Sayın Cumhurbaşkanı Etrafınızın Bir kısmı Sizi Yanıltmaya Çalışıyor
Veysi ERKEN
Bir dönem merhum Muhsin Yazıcıoğlu
döneminde partinin genel yönetim kurulu üyeliği ve yüksek istişare kurulu başkanlığı görevinde bulundum.
O dönemde “etraf”ın bir başkan için
ne kadar önemli olduğunu veya “etraf”ın başkanı nasıl yanılttığını daha iyi
gözlemledim.
Bu konuda merhum başka “lider, etraf
ve teşkilat” başlığı ile bir rapor sundum.
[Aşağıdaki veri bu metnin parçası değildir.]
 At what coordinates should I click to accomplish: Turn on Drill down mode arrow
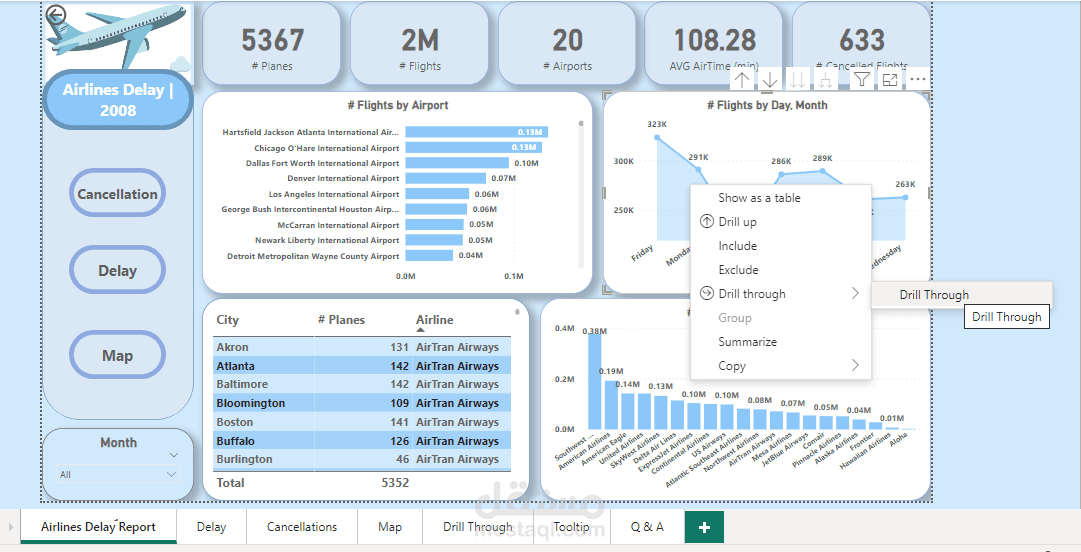[x=769, y=80]
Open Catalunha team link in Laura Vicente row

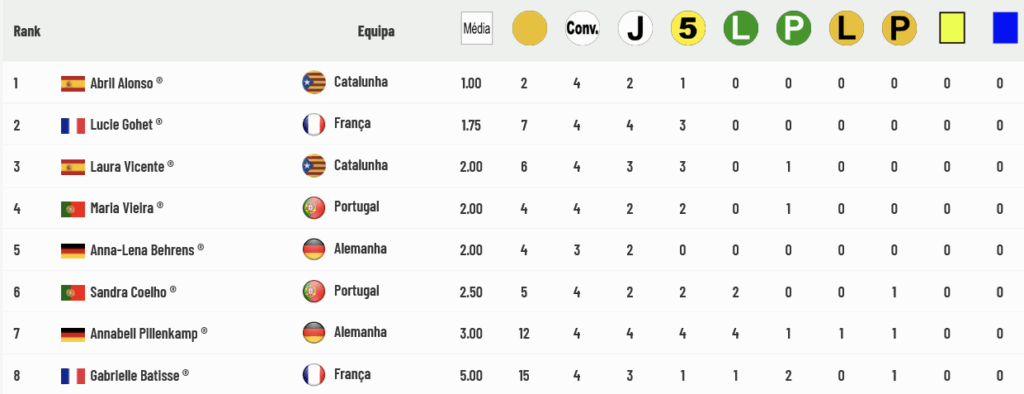point(360,165)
Ayrıca benzer yazıları yayınladım.
Buradan hareketle diyorum ki Sayın
Cumhurbaşkanını en çok yanıltmaya çalışan veya yanıltan “etraf”ıdır.
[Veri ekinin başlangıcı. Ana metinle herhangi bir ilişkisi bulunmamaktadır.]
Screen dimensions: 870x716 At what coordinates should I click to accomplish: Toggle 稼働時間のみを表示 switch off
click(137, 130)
Özellikle en yakınında bulunan “danışman”
ve “metin yazarları” arasında kendisini yanıltmaya çalışanların olduğunu
düşünüyorum.
Sayın Cumhurbaşkanının kullandığı
ifadelerden ve bürokrasinin
icraatlarından bunu anlamak mümkündür.
Mesela “fetönün akıllıları yurt dışına kaçtı”,” şehirlere ihanet ettik”
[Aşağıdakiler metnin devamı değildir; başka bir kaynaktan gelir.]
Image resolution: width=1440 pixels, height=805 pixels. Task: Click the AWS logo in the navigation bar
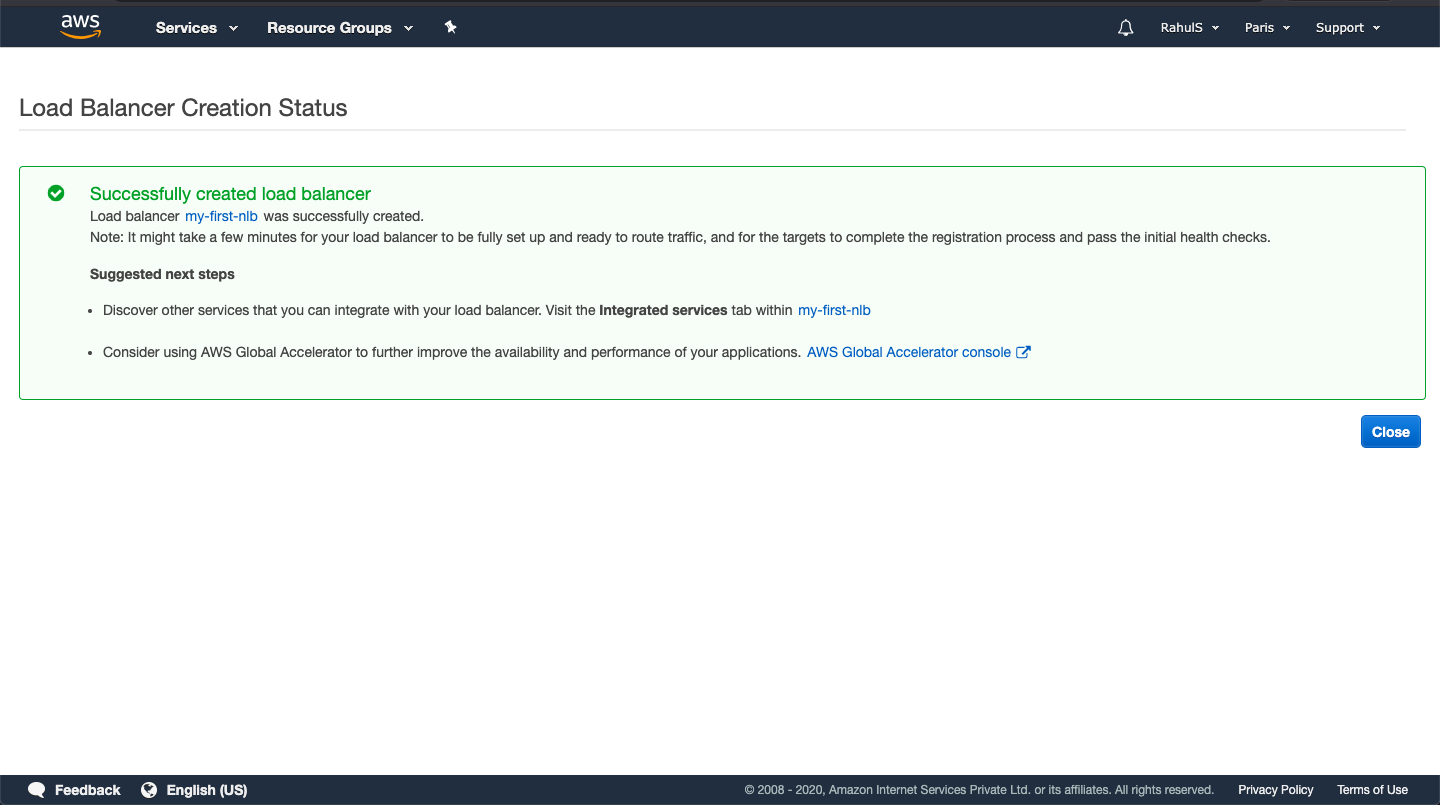point(79,26)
gibi ifadeler ile “MTV”, “Cam Filmi”,
Yrd. Doçent”lik gibi konular örnek verilebilir.
Bilinmelidir ki, bu ifadeleri
kullandıran veya icraatları yapanlar Erdoğan’a zarar veriyor.
Bu ifadeler üzerinde fetö tipi
ihanet şebekeleri toplumun zihnini iğfal etmek için “algı operasyonlarını” hemen başlatıyorlar.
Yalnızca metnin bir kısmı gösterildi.